** AVAILABLE DATA follows **
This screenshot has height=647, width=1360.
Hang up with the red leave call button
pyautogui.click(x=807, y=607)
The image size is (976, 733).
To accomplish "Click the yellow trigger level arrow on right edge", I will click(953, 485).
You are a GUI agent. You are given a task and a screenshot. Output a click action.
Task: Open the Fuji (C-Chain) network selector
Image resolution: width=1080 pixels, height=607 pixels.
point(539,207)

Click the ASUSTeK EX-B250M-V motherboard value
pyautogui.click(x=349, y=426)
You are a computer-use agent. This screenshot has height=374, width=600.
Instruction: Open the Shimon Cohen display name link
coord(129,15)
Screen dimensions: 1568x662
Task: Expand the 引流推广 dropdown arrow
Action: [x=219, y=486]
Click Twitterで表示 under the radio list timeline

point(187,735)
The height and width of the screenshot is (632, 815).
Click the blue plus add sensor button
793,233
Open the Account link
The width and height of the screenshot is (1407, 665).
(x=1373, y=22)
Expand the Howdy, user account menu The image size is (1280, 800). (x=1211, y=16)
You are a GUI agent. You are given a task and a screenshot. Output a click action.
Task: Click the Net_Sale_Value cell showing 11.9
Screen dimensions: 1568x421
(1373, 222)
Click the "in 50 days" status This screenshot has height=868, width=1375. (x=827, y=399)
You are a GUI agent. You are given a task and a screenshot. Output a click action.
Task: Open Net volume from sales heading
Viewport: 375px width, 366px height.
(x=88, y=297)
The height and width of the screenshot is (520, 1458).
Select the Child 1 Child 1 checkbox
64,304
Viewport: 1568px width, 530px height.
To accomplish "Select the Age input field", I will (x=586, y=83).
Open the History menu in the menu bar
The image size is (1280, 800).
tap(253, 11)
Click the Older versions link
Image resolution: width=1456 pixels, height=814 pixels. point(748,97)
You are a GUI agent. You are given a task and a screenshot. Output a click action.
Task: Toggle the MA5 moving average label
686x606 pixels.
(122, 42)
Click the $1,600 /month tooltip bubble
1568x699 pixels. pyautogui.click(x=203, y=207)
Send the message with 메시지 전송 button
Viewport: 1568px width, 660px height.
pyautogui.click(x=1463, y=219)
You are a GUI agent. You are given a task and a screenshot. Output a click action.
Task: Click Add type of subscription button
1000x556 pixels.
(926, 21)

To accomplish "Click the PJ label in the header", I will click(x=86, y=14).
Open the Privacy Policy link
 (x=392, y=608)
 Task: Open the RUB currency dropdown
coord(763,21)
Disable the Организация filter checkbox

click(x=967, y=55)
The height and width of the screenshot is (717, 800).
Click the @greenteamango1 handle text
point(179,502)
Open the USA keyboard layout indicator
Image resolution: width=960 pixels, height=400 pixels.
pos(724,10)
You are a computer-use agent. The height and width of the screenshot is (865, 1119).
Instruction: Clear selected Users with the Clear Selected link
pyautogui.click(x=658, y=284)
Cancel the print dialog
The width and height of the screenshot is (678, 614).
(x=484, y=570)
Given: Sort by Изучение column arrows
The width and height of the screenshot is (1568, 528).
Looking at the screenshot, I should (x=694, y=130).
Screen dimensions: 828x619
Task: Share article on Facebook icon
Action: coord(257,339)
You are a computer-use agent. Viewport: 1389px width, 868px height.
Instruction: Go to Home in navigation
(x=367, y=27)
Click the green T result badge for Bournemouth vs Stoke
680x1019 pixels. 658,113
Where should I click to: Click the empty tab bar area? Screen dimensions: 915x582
** End of AVAILABLE DATA **
▸ **WHAT THE TASK ASKS**: Look above for the line with "Click the Older versions link" and the line with "Given: Sort by Изучение column arrows". Write out those two lines and all the lines between them, exactly, and no others.

▸ **OUTPUT FOR THIS EXERCISE**:
Click the Older versions link
Image resolution: width=1456 pixels, height=814 pixels. point(748,97)
You are a GUI agent. You are given a task and a screenshot. Output a click action.
Task: Toggle the MA5 moving average label
686x606 pixels.
(122, 42)
Click the $1,600 /month tooltip bubble
1568x699 pixels. pyautogui.click(x=203, y=207)
Send the message with 메시지 전송 button
Viewport: 1568px width, 660px height.
pyautogui.click(x=1463, y=219)
You are a GUI agent. You are given a task and a screenshot. Output a click action.
Task: Click Add type of subscription button
1000x556 pixels.
(926, 21)

To accomplish "Click the PJ label in the header", I will click(x=86, y=14).
Open the Privacy Policy link
 (x=392, y=608)
 Task: Open the RUB currency dropdown
coord(763,21)
Disable the Организация filter checkbox

click(x=967, y=55)
The height and width of the screenshot is (717, 800).
Click the @greenteamango1 handle text
point(179,502)
Open the USA keyboard layout indicator
Image resolution: width=960 pixels, height=400 pixels.
pos(724,10)
You are a computer-use agent. The height and width of the screenshot is (865, 1119).
Instruction: Clear selected Users with the Clear Selected link
pyautogui.click(x=658, y=284)
Cancel the print dialog
The width and height of the screenshot is (678, 614).
(x=484, y=570)
Given: Sort by Изучение column arrows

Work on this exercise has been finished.